COMPARISON OF FOREST STRUCTURE METRICS DERIVED FROM UAV LIDAR AND ALS DATA
- 1Department of Geodesy and Geoinformation, TU Wien, 1040 Vienna, Austria
- 2Remote Sensing Laboratories, Department of Geography, University of Zurich, 8057 Zurich, Switzerland
Keywords: Point height distribution, Fractional cover, Vertical complexity index, Voxel metrics, Occlusion effect, Acquisition characteristics
Abstract. Point clouds derived from airborne laser scanning (ALS) and from LiDAR sensors mounted on unmanned aerial vehicles (ULS) reveal differences caused by the different sensor systems and acquisition geometries. These differences in the system characteristics are reflected in forest structure metrics that are derived from the respective point clouds. In our study, we investigate the completeness of scene coverage between the two systems and address differences between structure metrics derived from ULS and ALS, namely in point height quantiles, fractional cover (fc), the vertical complexity index (VCI) and the number of canopy layers (nLayers). The metrics are evaluated for raster cell sizes of 1–10 m in order to investigate the spatial scale on which the sensor systems provide comparable metrics.
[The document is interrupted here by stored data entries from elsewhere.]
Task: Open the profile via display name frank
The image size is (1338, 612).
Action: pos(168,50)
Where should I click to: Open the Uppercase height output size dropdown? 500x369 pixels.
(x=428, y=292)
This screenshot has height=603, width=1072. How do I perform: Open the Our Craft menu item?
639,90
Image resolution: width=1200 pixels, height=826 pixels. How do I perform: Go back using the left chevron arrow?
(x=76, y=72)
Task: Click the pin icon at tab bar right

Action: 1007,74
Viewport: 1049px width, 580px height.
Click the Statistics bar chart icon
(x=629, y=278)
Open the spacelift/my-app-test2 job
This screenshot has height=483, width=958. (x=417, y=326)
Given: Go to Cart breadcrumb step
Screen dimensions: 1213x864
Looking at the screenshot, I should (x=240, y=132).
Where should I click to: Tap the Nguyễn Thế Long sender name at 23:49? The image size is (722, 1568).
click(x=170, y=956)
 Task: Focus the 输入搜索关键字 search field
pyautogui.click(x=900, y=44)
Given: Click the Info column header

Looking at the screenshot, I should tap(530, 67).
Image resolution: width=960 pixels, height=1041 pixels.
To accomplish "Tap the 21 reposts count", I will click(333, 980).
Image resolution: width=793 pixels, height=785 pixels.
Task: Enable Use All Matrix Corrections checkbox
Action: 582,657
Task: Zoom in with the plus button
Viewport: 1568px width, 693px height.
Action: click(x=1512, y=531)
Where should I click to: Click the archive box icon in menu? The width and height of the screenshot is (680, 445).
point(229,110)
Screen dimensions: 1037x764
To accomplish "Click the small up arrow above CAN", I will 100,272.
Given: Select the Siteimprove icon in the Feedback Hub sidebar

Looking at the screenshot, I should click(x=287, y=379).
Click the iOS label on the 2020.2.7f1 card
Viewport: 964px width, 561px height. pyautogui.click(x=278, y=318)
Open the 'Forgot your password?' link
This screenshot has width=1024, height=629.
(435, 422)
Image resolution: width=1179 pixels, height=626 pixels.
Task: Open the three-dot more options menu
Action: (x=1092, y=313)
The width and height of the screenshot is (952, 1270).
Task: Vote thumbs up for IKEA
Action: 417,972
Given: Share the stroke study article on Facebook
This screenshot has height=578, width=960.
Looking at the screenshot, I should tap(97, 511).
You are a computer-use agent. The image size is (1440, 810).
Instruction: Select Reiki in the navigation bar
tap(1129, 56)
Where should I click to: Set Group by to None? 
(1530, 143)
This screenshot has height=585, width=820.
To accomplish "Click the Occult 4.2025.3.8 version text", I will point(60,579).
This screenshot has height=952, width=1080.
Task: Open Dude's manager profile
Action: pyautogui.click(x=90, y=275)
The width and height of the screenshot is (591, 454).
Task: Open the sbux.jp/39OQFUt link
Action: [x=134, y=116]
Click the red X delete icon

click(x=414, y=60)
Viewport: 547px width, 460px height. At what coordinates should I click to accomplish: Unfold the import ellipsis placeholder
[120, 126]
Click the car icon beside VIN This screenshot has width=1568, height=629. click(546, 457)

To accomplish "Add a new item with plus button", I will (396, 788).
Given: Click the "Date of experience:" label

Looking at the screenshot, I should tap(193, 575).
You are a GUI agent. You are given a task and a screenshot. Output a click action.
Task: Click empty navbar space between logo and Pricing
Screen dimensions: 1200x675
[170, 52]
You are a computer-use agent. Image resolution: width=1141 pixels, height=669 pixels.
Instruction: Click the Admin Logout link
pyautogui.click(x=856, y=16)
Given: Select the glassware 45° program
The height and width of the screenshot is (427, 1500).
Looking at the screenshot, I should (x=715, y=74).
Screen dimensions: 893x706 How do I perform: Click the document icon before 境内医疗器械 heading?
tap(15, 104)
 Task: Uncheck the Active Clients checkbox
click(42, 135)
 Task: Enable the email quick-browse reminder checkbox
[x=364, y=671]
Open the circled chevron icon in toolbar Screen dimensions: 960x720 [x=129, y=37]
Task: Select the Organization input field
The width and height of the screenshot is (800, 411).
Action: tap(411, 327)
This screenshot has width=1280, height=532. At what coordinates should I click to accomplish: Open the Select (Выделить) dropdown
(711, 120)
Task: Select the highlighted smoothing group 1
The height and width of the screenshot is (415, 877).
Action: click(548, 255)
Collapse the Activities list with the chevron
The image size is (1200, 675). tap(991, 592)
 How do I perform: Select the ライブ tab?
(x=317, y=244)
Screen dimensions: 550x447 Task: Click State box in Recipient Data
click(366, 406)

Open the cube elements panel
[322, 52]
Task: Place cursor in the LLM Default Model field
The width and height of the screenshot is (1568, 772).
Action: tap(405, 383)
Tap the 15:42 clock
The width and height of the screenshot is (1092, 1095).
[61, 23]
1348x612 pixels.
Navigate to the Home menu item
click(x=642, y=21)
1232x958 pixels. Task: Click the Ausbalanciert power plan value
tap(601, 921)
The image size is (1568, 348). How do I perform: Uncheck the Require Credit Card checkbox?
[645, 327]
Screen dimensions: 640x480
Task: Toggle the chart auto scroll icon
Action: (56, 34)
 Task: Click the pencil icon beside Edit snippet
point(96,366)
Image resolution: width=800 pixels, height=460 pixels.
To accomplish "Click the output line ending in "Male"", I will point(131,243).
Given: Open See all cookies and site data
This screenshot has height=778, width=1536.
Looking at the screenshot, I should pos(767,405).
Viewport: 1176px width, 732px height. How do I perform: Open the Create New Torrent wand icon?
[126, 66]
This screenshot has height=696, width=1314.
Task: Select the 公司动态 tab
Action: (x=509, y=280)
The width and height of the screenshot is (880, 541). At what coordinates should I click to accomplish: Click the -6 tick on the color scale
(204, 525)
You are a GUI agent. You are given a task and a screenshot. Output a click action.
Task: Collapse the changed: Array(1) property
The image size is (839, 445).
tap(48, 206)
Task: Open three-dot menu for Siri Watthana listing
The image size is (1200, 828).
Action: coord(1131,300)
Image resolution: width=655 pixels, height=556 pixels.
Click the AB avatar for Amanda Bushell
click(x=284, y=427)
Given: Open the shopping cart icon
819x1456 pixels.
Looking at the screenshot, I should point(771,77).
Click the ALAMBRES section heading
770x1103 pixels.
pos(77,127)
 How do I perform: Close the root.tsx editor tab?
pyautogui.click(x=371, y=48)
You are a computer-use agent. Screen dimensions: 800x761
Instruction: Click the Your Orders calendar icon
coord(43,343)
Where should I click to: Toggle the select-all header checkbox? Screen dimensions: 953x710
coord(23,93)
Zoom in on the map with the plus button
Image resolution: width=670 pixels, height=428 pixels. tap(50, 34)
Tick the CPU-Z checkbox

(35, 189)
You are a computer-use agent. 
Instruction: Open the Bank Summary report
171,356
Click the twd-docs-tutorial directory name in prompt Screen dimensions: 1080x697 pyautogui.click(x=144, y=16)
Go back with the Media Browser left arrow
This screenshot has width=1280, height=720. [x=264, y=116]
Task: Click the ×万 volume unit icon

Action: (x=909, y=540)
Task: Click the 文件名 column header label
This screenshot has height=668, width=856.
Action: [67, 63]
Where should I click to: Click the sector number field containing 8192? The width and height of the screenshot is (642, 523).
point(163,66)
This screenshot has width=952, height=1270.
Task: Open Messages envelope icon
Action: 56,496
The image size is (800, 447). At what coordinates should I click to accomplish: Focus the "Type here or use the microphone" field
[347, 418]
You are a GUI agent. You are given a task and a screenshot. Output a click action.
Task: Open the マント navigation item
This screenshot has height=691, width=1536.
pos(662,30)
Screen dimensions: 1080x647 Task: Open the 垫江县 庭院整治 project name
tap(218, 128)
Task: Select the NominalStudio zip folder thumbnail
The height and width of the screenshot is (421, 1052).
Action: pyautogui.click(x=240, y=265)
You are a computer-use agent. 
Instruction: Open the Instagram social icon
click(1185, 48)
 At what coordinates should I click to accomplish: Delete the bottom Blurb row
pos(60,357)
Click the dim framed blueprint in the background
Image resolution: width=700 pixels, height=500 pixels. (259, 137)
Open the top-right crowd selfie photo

We found highest correspondences between ALS and ULS in the VCI- and the nLayers-metrics, while fc revealed large differences. For the height quantiles, the absolute differences were larger for the 10%- (h10) and the 50%- (h50) than for the 90%- (h90) height quantile. Furthermore, we found differences between ALS- and ULS-metrics to decrease for larger cell sizes, except for fc, for which the differences increased, and h50 and h90, respectively, for which the differences were relatively stable for all cell sizes.